Here is a simple visualization exercise I have designed to help white allies embody a sense of self that is compassionate to self and POCs:
- Find a comfortable seated position.
- You can keep a soft gaze or close your eyes.
- Feel the support of the ground underneath you. Let yourself connect to the history of the land and how you have arrived in this place.
- Commit to being gentle to yourself.
- Imagine the energy of POC frustration being directed at you from the front. Simply notice the emotions as they rise up in your body. Are they familiar? Does it produce an image? Are there words that come up?
- Rustle your hands together until you can feel a warm tingly feeling in them.
- Imagine that beautiful light is emanating from your hands.
- Face your hands in the direction from which the energy of frustration is coming towards you.
- Notice how the frustrated energy changes. Check in with how your body feels. Maybe there will be images or words that come up.
- Let yourself simply absorb how it feels to direct your loving kindness to meet the frustrated energy.
- Close by thanking the frustrated energy and letting it go.
A note on boundaries:
Boundaries are an ever-hot topic today.
I think of my work as a very close cousin to modern boundary work originating from Asian relational practices, such as Tai Chi or Aikido. While I understand it is important for us to know what we want and don’t want, I don’t emphasize developing ways for us to say “no” to someone or something.

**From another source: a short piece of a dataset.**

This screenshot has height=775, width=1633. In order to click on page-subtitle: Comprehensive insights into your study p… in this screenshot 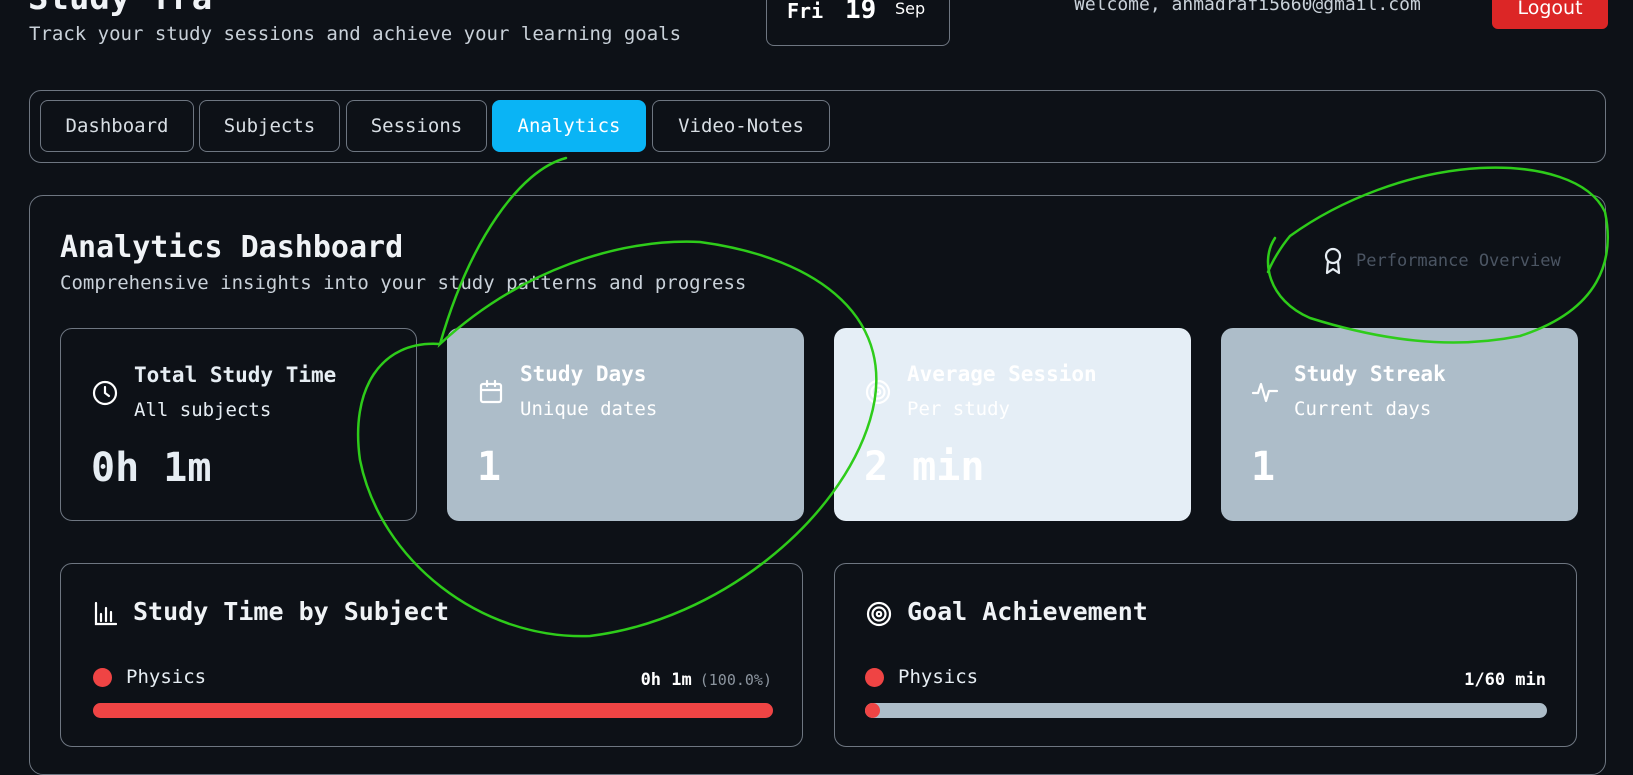, I will do `click(404, 283)`.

My practice supports gently accepting something that is approaching us and directing it where we want it to go, with discernment and minimal effort. I found that thinking of relationships in terms of setting boundaries can fall into the habit of reinforcing patterns that are reactive.
For example, if I said, “My boundaries include not explaining racism to white feminists,” this may encourage me to react angrily when that boundary alarm is set off. These kinds of boundaries can be unhealthy in their own right and cause unnecessary suffering as they are like electric fences – someone has to pay the price of keeping them charged up. They may work for a time but they are not sustainable. If anything, the work I promote is about maintaining friendly boundaries that feel good to you and good to the other person, as much as possible.
You might also think of unfriendly boundaries like an egg – hard on the outside and soft on the inside. This can be really scary. Once the boundary is penetrated we are incredibly weak and vulnerable.
Instead, we want to be soft and supple on the outside, and grounded and firm on the inside.